----- Dataset records -----
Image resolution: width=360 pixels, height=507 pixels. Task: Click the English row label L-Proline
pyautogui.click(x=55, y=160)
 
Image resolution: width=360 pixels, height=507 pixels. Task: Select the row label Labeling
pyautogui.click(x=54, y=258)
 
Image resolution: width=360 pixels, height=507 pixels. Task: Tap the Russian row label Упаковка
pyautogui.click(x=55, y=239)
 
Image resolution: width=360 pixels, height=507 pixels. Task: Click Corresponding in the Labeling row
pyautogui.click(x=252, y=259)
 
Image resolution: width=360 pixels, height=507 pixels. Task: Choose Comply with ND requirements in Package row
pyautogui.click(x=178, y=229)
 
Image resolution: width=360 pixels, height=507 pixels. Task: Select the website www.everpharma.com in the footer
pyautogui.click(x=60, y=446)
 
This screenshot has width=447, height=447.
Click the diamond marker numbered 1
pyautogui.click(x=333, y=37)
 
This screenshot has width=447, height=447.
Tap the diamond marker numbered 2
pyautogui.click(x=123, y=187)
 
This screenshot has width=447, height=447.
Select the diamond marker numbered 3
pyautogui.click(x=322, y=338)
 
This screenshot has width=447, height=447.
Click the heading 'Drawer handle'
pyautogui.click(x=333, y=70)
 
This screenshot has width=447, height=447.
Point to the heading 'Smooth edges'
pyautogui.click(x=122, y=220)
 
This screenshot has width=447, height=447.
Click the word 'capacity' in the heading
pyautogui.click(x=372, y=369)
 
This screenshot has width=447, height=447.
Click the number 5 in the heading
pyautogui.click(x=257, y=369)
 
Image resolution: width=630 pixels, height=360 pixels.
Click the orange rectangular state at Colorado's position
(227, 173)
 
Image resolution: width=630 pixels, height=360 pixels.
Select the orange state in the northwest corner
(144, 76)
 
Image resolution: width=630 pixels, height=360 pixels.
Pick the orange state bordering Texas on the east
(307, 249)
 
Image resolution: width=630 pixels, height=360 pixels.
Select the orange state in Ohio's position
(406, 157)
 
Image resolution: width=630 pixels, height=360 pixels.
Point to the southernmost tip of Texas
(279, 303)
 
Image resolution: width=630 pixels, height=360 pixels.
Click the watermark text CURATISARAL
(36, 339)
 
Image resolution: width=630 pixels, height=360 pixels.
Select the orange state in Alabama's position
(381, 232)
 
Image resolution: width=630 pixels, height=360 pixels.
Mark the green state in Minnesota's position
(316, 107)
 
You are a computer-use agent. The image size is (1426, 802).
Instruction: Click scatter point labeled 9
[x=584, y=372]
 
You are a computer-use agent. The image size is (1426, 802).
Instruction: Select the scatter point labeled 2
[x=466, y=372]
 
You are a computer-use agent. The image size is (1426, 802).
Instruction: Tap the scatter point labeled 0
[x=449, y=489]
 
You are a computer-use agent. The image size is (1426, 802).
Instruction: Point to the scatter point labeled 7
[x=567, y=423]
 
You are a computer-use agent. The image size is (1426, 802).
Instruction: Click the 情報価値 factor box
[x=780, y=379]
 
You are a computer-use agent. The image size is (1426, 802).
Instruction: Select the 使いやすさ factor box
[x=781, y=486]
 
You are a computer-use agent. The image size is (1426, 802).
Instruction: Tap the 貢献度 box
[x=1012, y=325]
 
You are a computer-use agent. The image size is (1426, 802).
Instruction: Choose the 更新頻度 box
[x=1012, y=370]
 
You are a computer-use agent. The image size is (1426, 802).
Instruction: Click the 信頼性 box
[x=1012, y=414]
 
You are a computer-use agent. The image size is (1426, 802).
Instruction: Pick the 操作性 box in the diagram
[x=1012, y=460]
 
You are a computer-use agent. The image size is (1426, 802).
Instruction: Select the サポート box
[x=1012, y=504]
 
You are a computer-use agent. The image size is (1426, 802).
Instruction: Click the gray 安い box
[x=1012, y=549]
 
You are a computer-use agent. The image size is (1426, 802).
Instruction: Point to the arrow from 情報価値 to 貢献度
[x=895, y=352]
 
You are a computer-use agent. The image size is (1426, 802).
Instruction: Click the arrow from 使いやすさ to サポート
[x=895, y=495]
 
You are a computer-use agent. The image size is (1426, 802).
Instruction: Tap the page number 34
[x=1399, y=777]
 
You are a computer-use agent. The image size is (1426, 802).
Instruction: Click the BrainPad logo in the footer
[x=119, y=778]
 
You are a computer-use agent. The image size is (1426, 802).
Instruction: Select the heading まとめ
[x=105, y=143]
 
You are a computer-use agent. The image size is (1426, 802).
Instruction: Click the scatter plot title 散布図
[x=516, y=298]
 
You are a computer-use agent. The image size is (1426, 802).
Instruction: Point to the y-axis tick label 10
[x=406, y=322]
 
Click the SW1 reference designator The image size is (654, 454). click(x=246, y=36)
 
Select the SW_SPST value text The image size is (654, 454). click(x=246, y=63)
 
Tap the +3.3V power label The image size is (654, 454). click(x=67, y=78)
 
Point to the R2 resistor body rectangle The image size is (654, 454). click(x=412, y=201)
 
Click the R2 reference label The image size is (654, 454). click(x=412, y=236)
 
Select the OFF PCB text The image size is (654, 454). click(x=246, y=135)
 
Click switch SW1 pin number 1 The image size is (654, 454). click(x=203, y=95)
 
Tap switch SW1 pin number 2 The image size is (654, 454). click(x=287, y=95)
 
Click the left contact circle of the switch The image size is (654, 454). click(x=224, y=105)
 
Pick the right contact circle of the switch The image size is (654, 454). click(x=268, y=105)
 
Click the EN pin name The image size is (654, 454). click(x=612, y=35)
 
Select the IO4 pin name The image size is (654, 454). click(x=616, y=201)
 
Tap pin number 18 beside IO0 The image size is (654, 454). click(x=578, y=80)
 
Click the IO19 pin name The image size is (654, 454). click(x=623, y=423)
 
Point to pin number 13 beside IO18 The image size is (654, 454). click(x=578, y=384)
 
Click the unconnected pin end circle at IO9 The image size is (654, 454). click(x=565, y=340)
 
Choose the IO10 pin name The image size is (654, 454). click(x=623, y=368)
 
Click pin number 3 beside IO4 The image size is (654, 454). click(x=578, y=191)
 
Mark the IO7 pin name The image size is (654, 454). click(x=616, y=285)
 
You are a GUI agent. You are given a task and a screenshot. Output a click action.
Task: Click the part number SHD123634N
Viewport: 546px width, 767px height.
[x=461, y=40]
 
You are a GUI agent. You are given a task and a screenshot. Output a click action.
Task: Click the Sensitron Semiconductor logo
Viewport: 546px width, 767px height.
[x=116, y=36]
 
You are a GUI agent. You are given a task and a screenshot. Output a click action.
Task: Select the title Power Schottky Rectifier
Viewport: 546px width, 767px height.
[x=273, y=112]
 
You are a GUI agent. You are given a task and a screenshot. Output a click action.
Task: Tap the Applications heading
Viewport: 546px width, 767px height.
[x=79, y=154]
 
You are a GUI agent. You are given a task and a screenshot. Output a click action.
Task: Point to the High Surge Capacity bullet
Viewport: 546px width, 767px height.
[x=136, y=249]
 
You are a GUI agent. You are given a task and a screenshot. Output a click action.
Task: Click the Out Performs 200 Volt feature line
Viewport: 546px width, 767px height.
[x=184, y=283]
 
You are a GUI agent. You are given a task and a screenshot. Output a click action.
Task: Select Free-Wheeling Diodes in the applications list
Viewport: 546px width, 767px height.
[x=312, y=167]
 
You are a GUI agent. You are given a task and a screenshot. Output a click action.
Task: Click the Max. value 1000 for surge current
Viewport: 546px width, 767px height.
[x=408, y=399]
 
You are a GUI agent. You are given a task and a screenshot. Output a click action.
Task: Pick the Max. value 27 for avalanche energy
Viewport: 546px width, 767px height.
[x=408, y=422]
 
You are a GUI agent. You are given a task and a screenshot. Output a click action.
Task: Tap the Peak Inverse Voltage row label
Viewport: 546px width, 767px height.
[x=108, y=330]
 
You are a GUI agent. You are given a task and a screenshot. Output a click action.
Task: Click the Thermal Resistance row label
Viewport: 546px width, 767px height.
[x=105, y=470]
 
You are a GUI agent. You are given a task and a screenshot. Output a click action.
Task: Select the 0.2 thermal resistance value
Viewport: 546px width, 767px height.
-----
Stated goal: List every line of the listing that contains the string "marker", matching case exactly.

Exercise solution:
Click the diamond marker numbered 1
Tap the diamond marker numbered 2
Select the diamond marker numbered 3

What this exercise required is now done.